## Your assignment
Without pictures, repeat exactly the lines from the one containing "Viewport: 1456px width, 819px height." through the end of the entries.

## Source records
=-=-=

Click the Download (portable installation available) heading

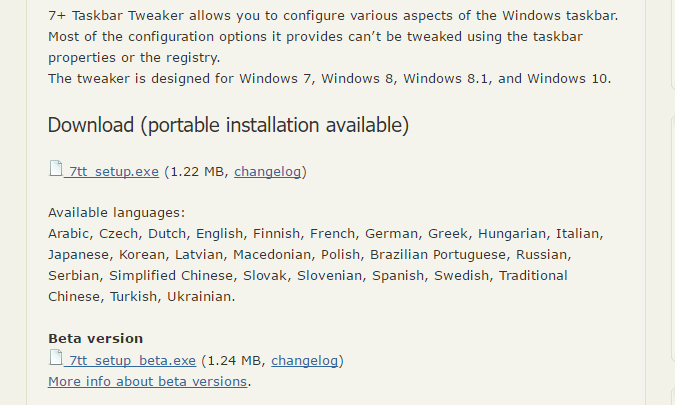[x=228, y=125]
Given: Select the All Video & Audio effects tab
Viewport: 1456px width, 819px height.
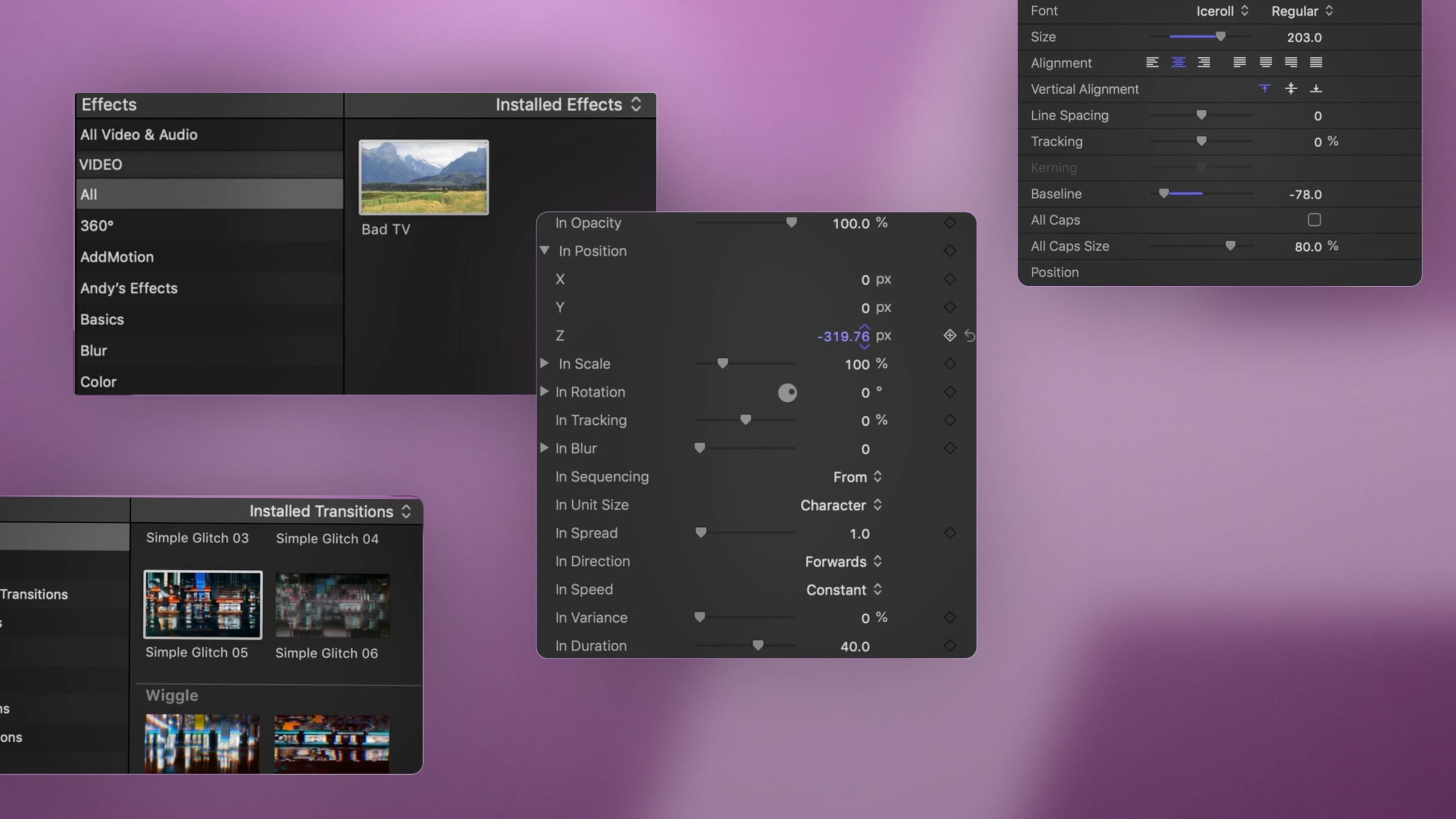Looking at the screenshot, I should 138,134.
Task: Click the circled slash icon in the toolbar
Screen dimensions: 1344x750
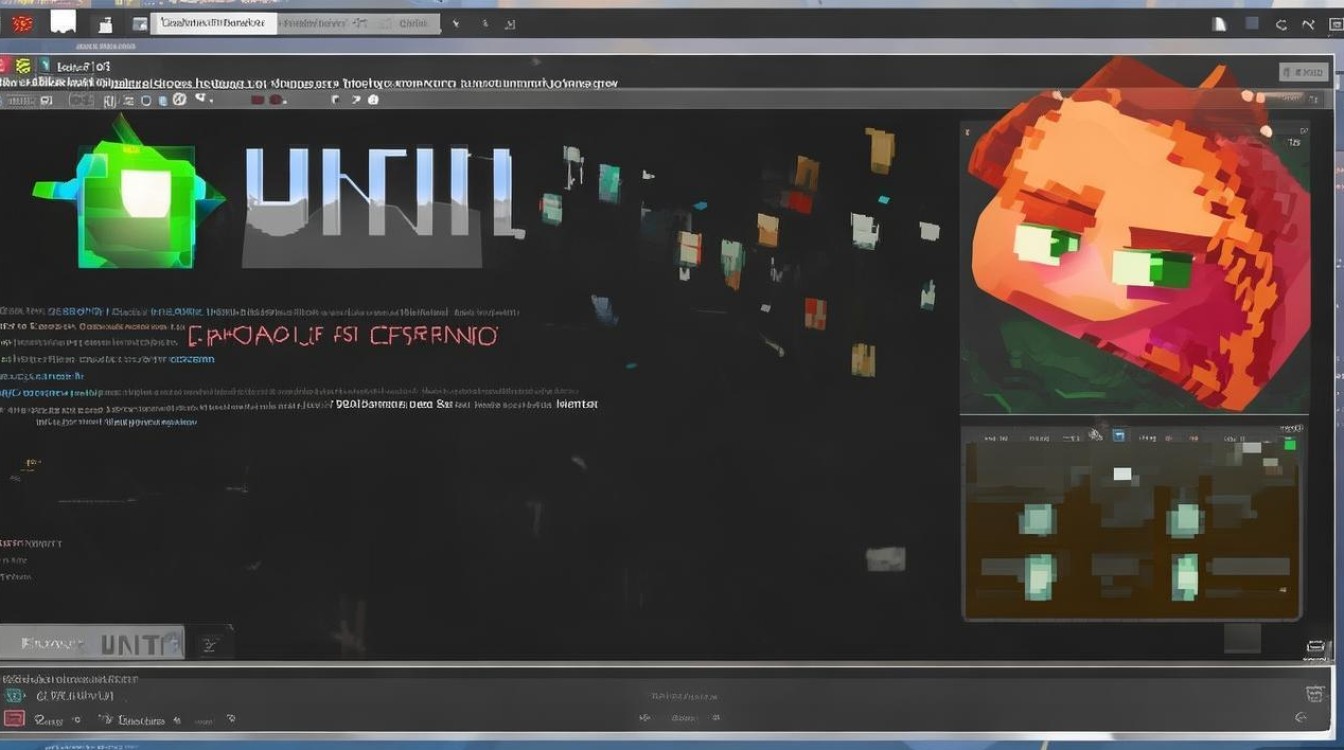Action: tap(179, 100)
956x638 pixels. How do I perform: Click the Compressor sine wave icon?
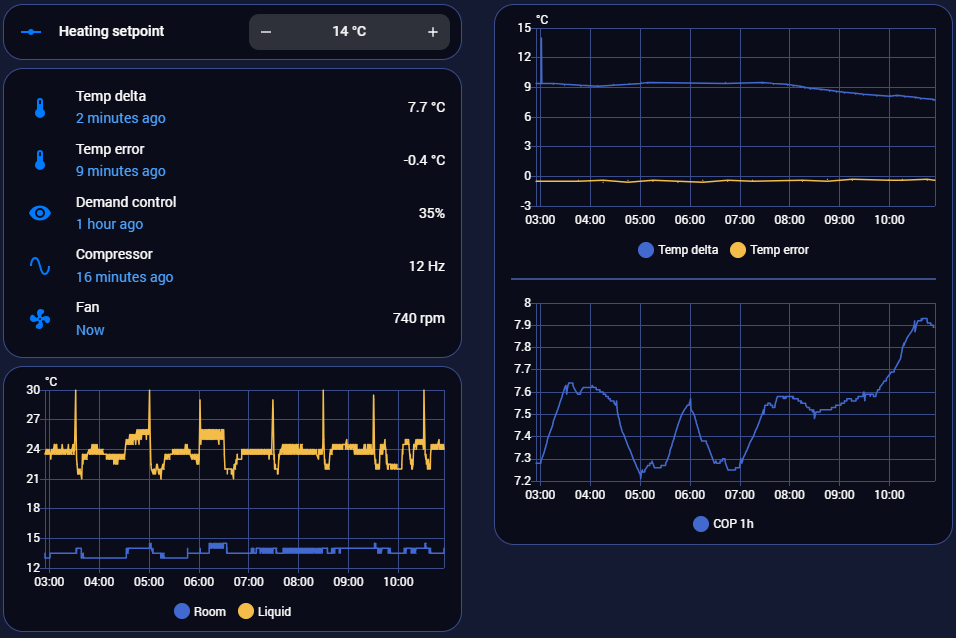coord(40,266)
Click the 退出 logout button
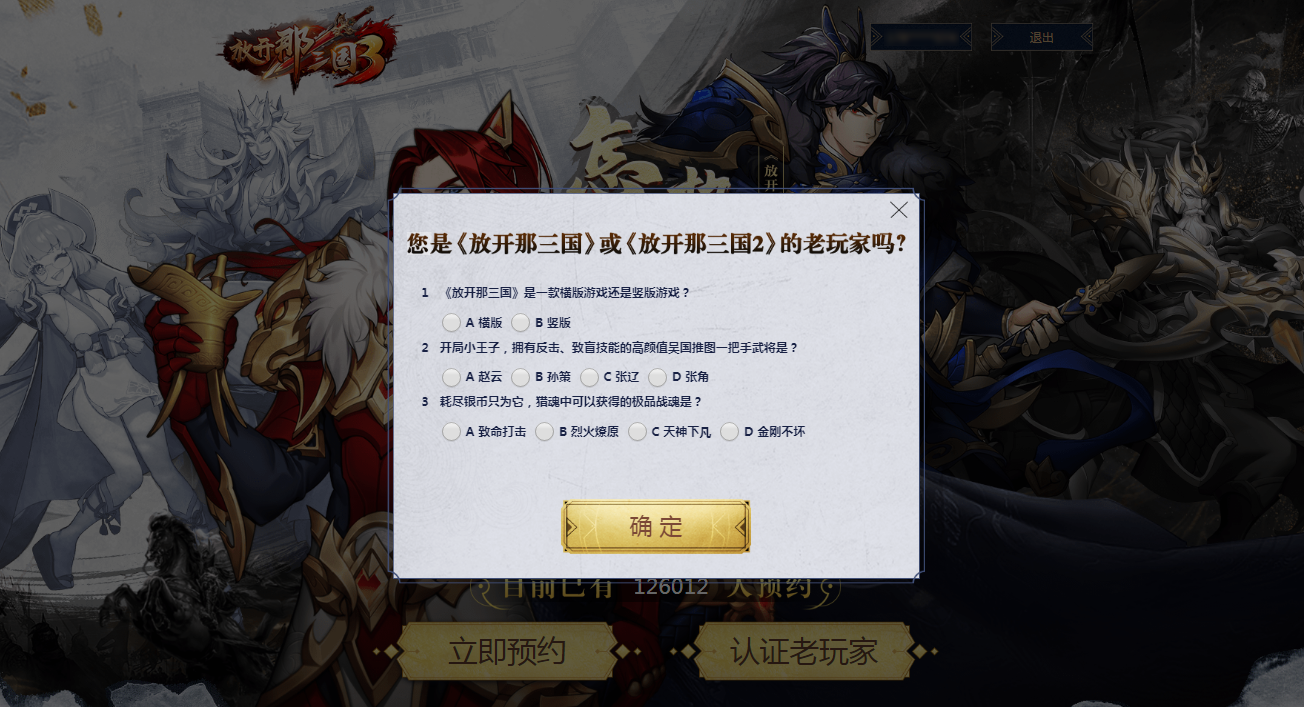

=-=-=

## Exercise result
Viewport: 1456px width, 819px height.
Looking at the screenshot, I should 138,134.
Task: Click the circled slash icon in the toolbar
Screen dimensions: 1344x750
Action: tap(179, 100)
956x638 pixels. How do I perform: Click the Compressor sine wave icon?
coord(40,266)
Click the 退出 logout button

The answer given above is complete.